### RECORDS SUPPLIED

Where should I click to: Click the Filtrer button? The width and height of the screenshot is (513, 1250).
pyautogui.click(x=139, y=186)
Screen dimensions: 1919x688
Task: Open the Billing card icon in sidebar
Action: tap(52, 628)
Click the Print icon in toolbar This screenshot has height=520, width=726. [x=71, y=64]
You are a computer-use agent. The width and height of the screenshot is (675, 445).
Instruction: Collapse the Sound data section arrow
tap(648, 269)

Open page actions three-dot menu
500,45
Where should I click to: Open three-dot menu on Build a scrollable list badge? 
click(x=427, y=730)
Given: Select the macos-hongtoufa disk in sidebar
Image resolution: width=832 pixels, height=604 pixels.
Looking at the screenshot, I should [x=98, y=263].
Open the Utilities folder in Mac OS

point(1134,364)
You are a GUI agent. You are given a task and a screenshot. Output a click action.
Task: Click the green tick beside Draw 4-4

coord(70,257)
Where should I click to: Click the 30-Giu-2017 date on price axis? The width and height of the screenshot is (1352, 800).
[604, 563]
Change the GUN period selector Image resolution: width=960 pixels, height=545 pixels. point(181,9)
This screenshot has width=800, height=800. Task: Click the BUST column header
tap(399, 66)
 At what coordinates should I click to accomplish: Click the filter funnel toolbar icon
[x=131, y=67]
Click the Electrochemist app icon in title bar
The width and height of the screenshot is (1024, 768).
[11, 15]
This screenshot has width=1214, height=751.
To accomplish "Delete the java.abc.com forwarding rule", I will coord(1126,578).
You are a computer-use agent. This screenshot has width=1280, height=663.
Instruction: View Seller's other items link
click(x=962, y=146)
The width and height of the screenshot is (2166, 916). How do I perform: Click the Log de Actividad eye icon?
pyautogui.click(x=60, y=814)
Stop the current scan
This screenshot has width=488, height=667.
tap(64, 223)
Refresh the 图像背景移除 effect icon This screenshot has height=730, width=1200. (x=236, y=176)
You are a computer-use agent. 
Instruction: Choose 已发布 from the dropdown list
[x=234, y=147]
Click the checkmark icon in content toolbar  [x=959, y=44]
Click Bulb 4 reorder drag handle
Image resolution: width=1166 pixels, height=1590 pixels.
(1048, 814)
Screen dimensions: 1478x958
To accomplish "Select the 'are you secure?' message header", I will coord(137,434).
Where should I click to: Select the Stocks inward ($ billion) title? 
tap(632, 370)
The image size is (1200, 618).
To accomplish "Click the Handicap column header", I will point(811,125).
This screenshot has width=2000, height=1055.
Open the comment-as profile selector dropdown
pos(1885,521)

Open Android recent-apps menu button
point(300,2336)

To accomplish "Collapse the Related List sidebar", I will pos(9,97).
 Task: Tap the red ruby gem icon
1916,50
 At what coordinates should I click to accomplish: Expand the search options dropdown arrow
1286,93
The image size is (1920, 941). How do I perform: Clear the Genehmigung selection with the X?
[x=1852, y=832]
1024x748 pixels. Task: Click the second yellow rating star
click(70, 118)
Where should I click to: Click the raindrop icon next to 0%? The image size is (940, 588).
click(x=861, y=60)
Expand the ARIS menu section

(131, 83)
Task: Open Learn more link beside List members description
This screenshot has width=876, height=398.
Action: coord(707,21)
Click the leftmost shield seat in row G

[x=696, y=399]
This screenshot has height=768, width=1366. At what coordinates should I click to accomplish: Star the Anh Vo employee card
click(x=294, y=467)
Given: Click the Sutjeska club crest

######

DIRECTIONS: Extract every line from the records above that contains the word "agent".

ANSWER TO THE EXERCISE:
You are a computer-use agent. The width and height of the screenshot is (675, 445).
You are a GUI agent. You are given a task and a screenshot. Output a click action.
You are a computer-use agent. This screenshot has width=1280, height=663.
You are a computer-use agent. 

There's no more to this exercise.